■ Supplied records

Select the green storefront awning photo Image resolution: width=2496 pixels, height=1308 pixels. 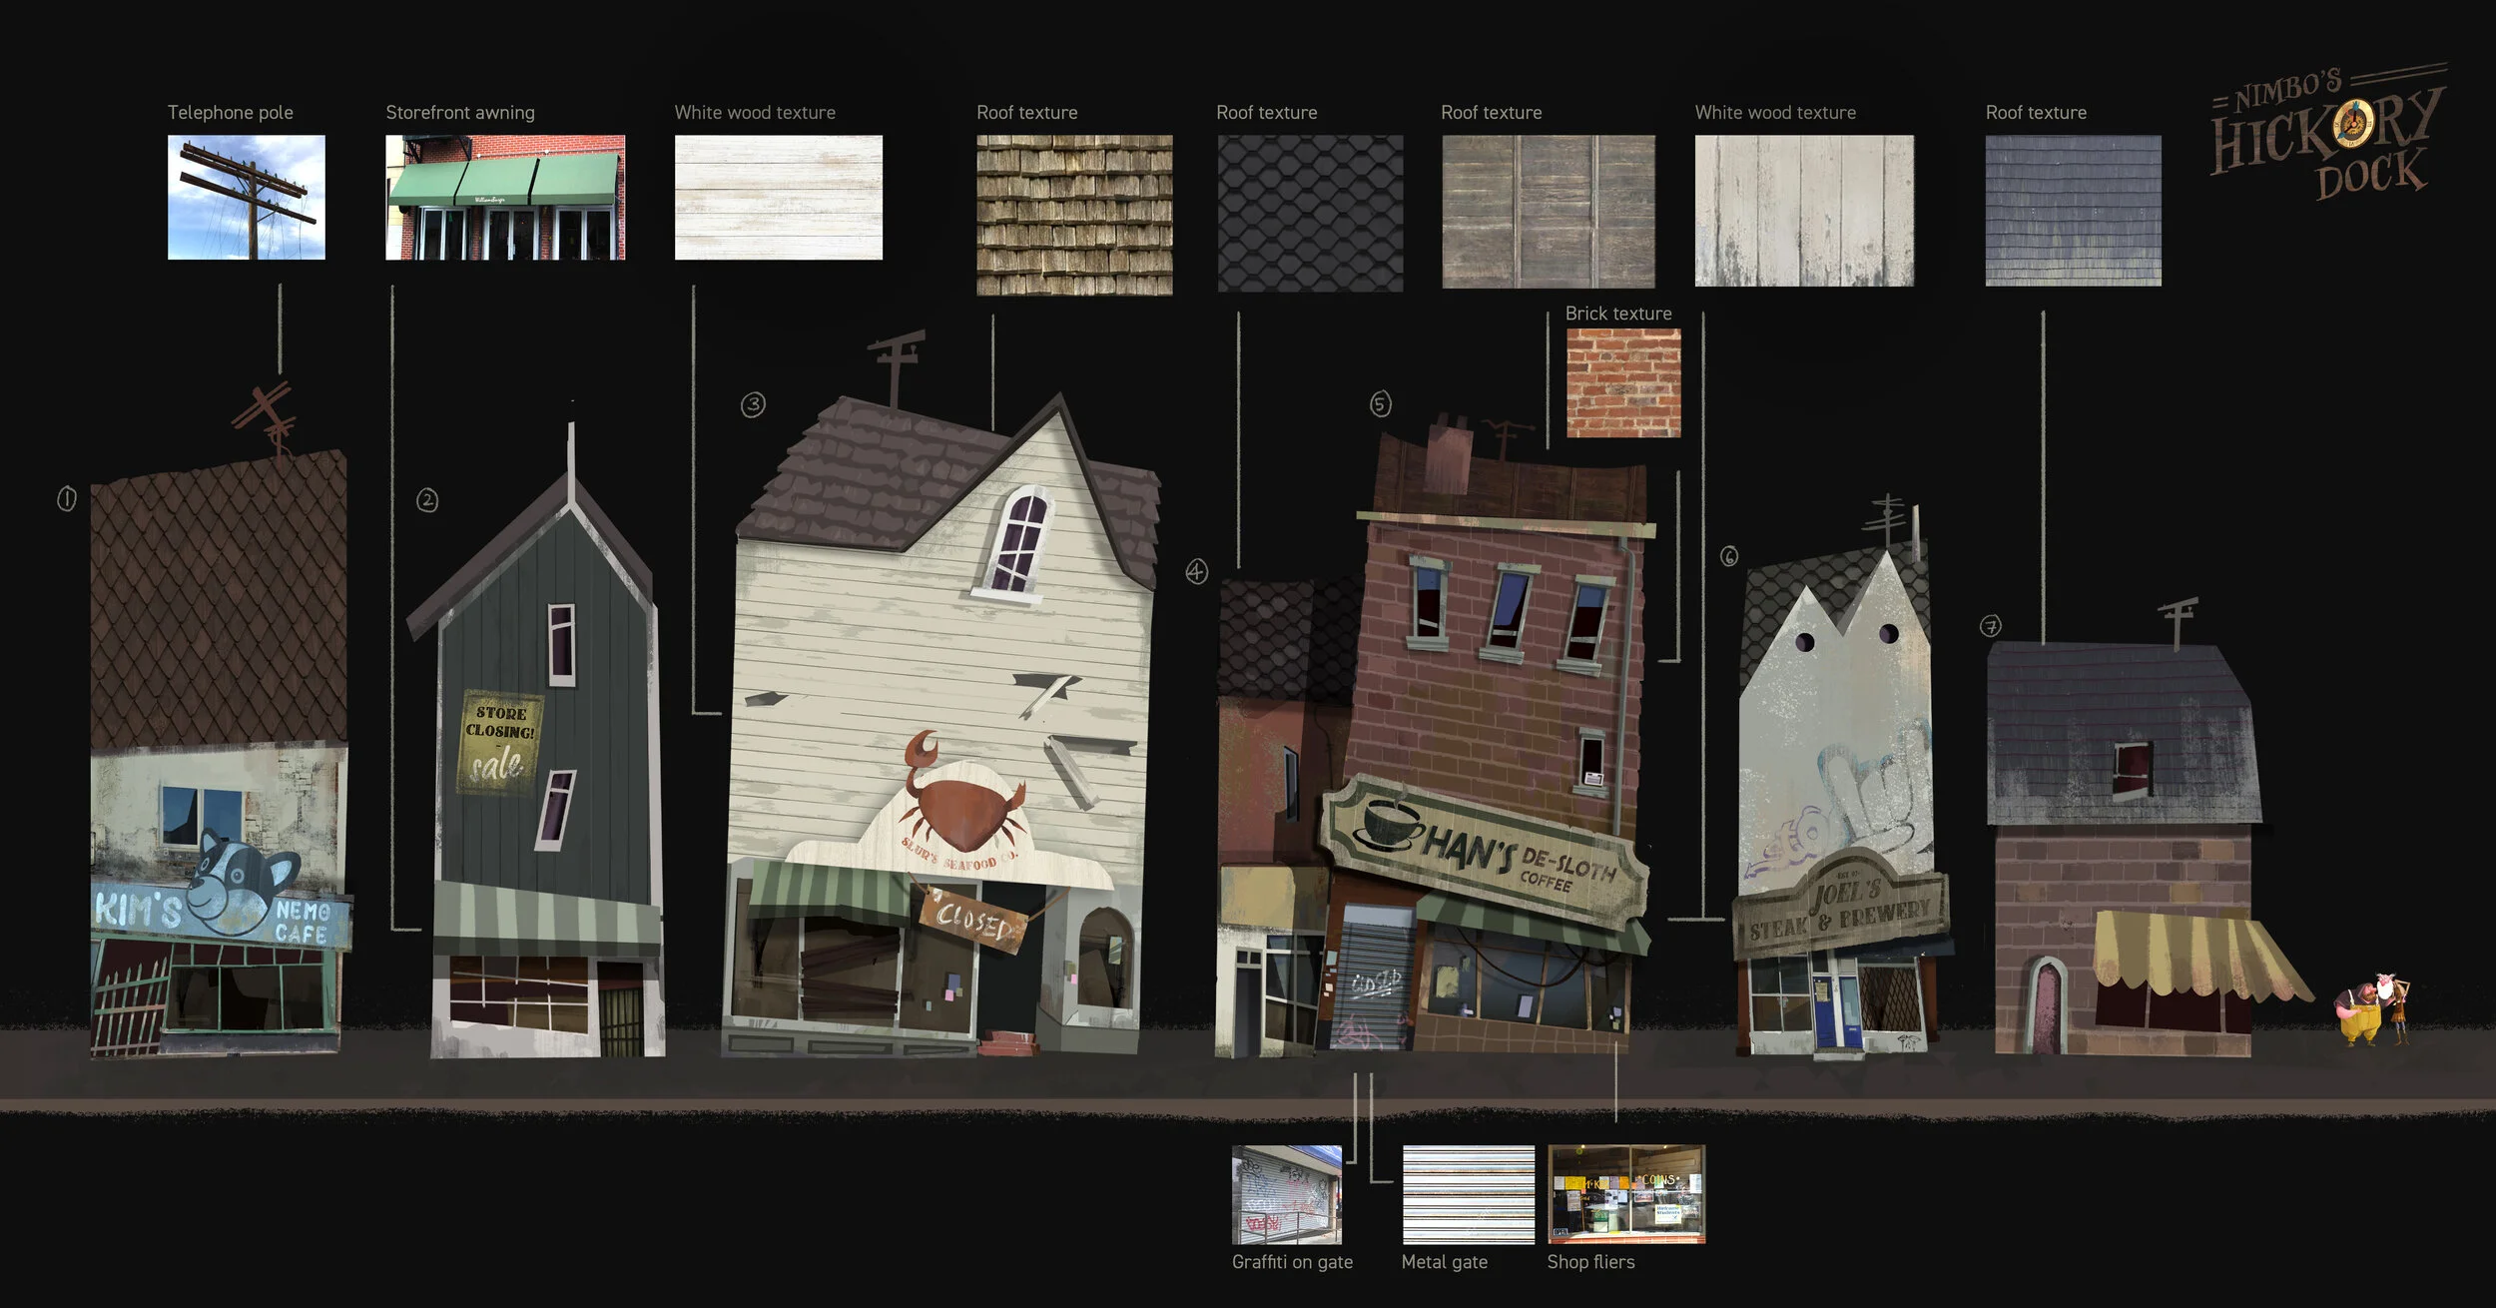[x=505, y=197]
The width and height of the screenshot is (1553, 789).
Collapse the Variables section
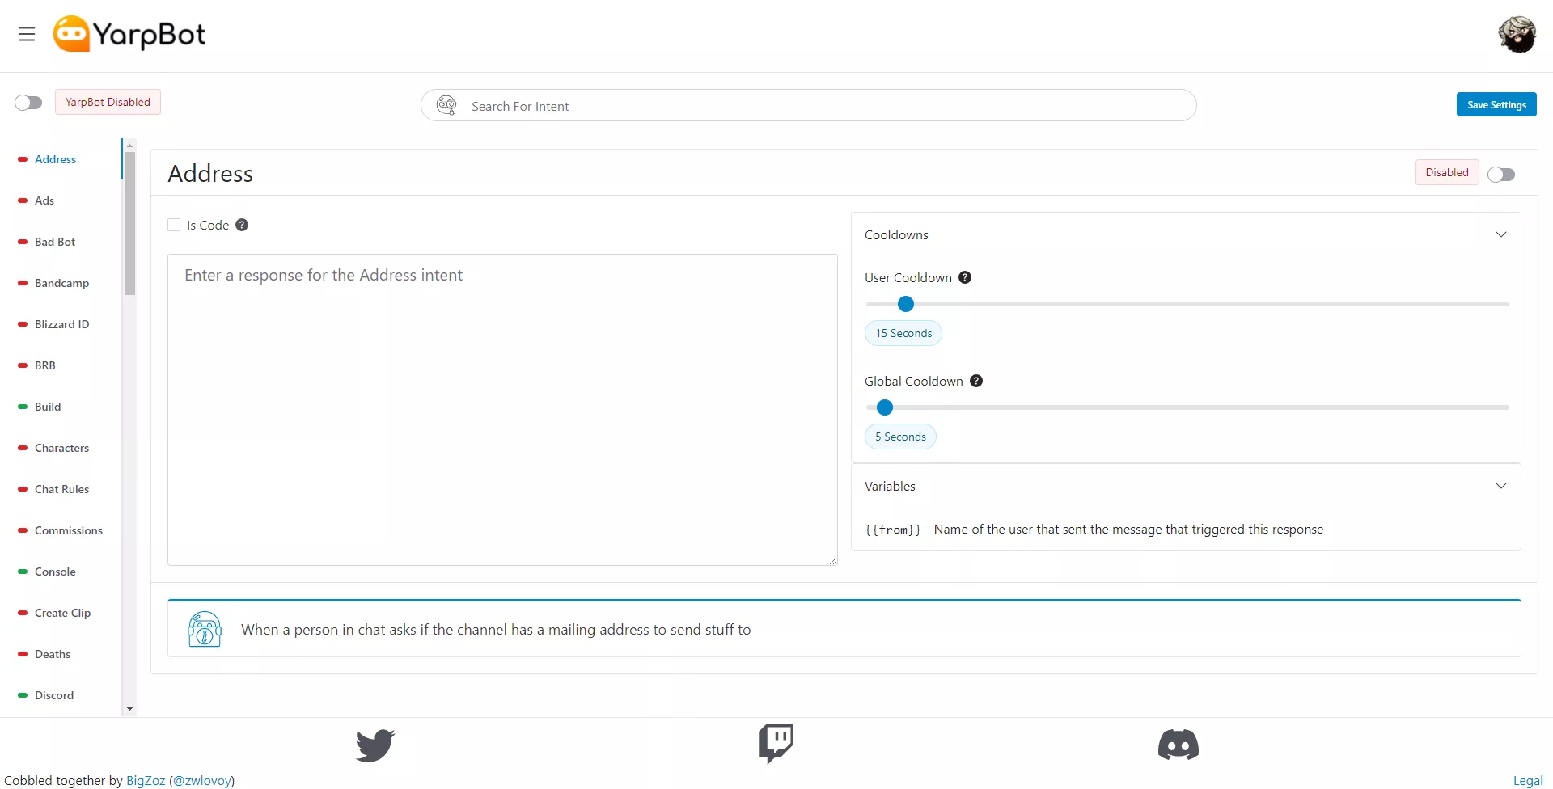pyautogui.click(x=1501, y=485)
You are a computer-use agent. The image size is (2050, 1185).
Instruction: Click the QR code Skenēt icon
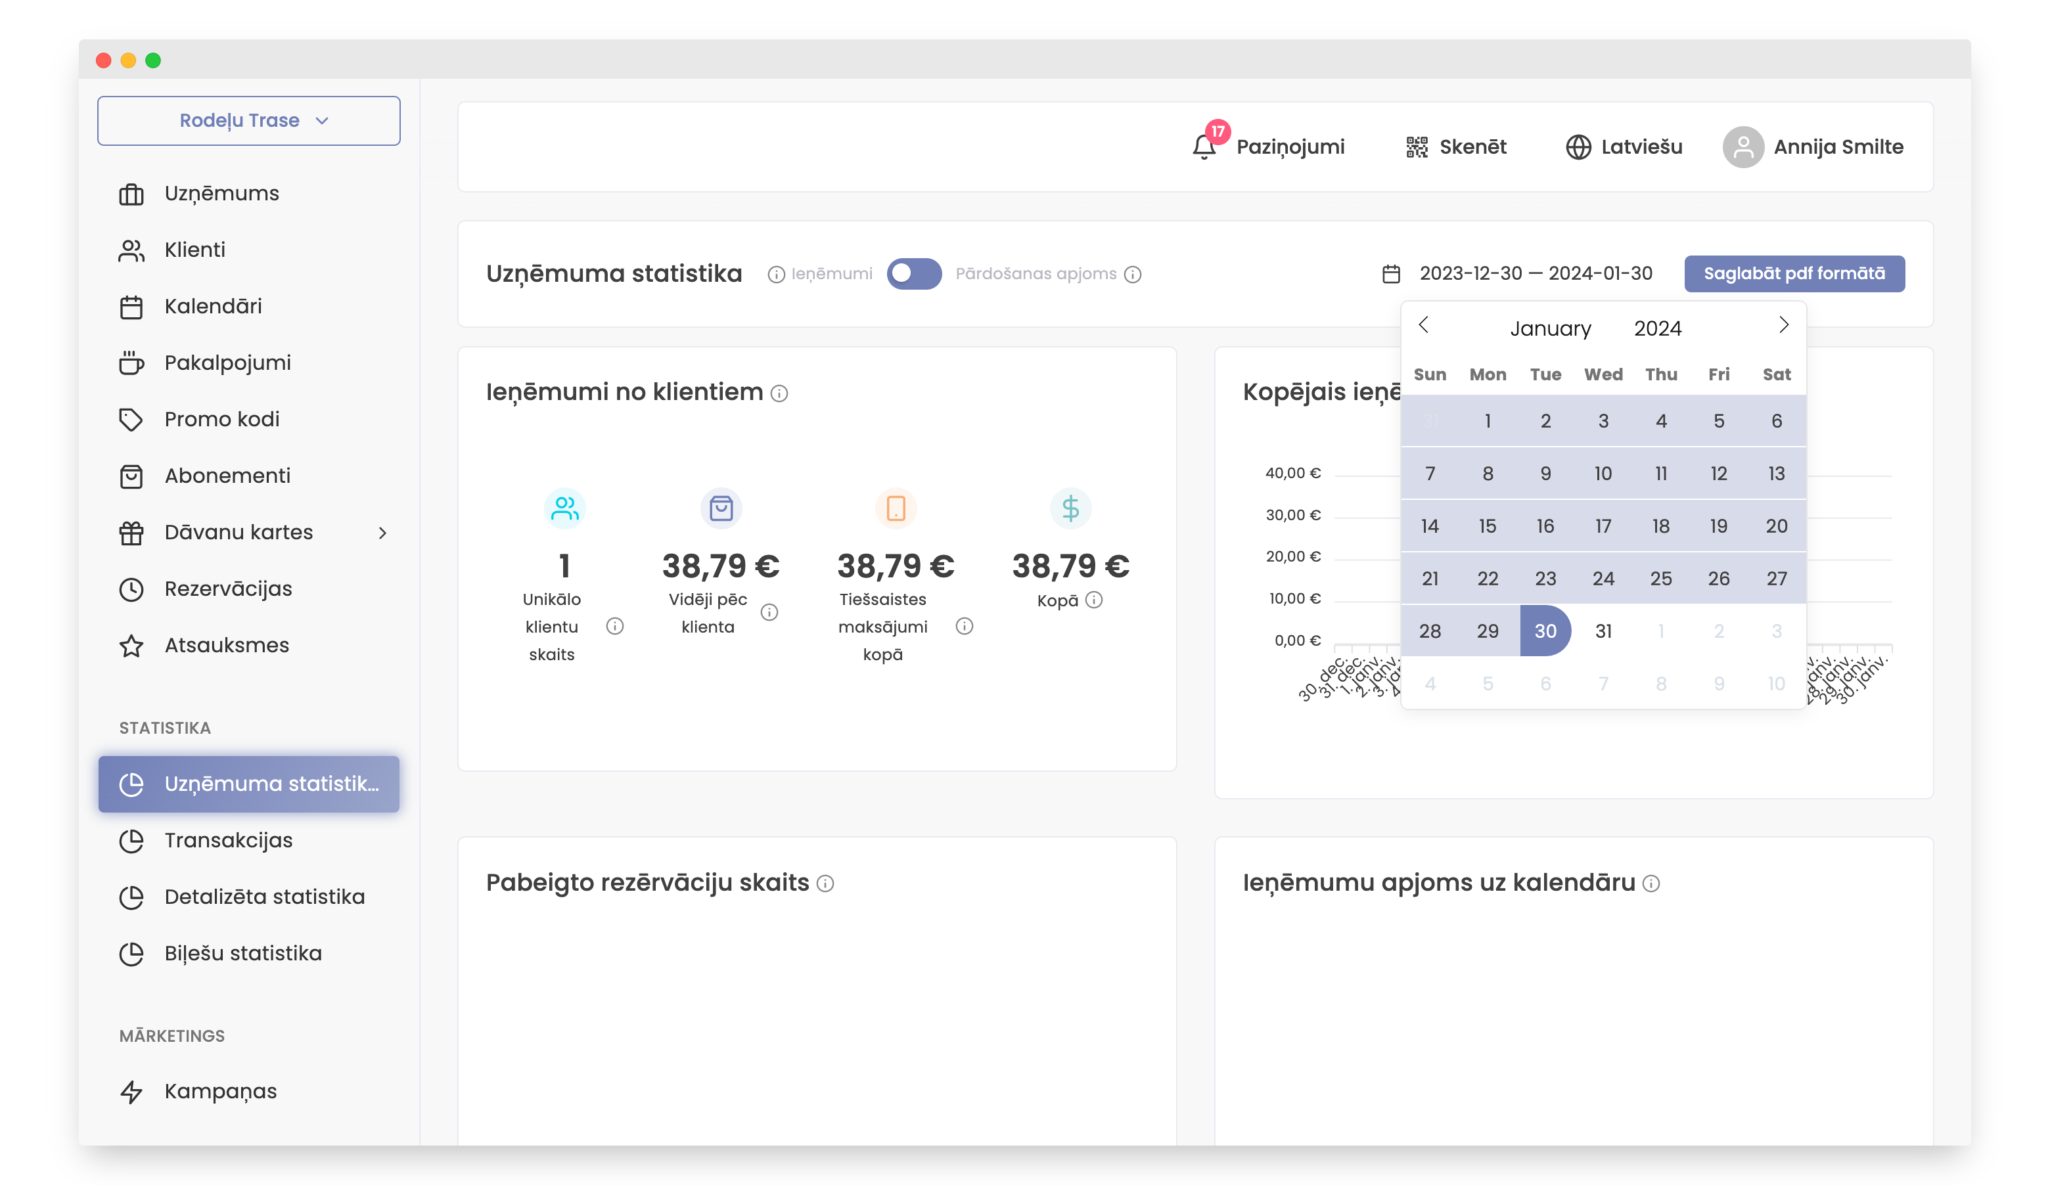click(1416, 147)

■ What to produce
Once the line containing "You are a computer-use" is found, copy it and each line after it through the end of the entries above exactly; nothing else, and no pictures.

■ Response area
You are a computer-use agent. The image size is (2050, 1185).
Instruction: Click the QR code Skenēt icon
click(1416, 147)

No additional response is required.